Money for nothing. Thoughts for free.

We have a client who, through no fault of their own, suddenly has a marketing problem. We’re not on a retainer, and they aren’t our largest client. But they are one of our favorites. We like the people and the product and usually get a chance to do good work for them.

So when they called with an urgent request to send some artwork to their e-newsletter vendor so they could send something out to try and address the problem, we gave it our immediate attention.

That was yesterday. Then yesterday afternoon, last night and this morning, I struggled with myself. Because what they are going to do with that e-newsletter isn’t enough to solve this problem, I don’t think. We had another idea. Maybe a better idea. Certainly a simple, low-cost easy-to-do idea.

And that’s the problem. Like most of us out here in agency-land, we don’t get paid for any unsolicited thinking (ideas) we give this client. In this case, the creative and production fees we might get if they go ahead with our suggestion wouldn’t be much. They don’t have much to throw at the problem. So a solution that doesn’t cost a lot is a big part of our idea.
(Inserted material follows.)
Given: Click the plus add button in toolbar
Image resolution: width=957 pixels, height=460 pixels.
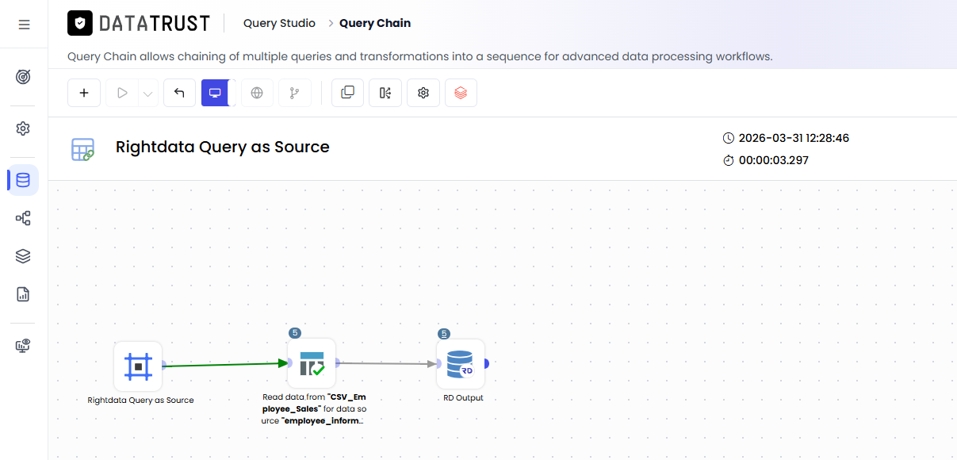Looking at the screenshot, I should pos(84,93).
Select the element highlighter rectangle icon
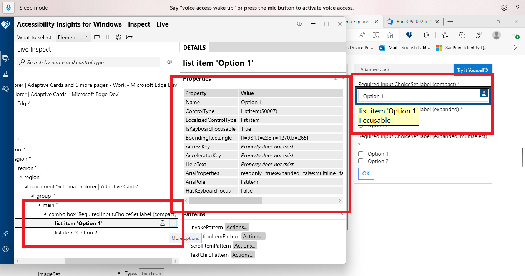525x276 pixels. (x=97, y=37)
In fact, it’s ironic that in the entire equation here, the single most valuable part of the whole thing is the one part we wouldn’t get paid for. The initiative, original thinking and generation of a creative solution to solve a marketing problem. That’s the valuable part. Not the production.

I’ve said it before and no doubt I’ll say it again. The value that we bring to our clients is not just in copywriting, art direction and production. It’s in thinking and ideas. And as long as clients continue to believe that our compensation should come from production (and this is only marginally different than that old 15% commission thing) they will continue to expect ideas for free. Who could blame them? But should we keep our ideas to ourselves unless they wave a fistful of money at us?
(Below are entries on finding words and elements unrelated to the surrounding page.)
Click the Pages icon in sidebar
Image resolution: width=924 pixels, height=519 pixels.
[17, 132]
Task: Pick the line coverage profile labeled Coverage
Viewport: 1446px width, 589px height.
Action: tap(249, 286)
In this case, our client didn’t ask or expect us to come up with anything for free. That was on us. And in the end, I sent them an e-mail outlining the idea. I just couldn’t help myself.

But as much as I like this client, I can’t shake the feeling that maybe I just gave something away.

3 comments:

Scott Robinson said...

Years ago, the Director of Photography at the National Geographic would look at photographers work and begin quizzing them for their ideas. He would say, “I’m up to my ankles in photographers, it’s ideas I need”.
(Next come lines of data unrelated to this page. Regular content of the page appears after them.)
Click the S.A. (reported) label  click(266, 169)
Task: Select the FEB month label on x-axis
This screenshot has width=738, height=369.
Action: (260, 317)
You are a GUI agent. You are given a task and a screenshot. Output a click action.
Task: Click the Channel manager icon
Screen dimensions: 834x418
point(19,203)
It seems we need to be viewed as more than just a photographer or copywriters.

Could there be a case made for an ala Carte set of options. Maybe your dull crummy idea for $ X or a really good idea for $ X plus 100% increase. In some casers I think a high base fee would be a good starting point…

Kelly said...

Often, the short term loss to the agency can be greatly outweighed by the recurring revenue of a resultingly grateful and loyal client.

(but not always)

Woody Hinkle said...

Very good point Kelly. But I think I might reverse it to "sometimes the short term loss is outweighed . . . but not always." You sure can't put a price on loyalty. That's the truth. And recurring revenue is worth a good idea for free here and there.

But if a client knows you'll give him or her an idea now, why should they pay you for it in the future? Price is the easiest thing to give away and the hardest thing to get back.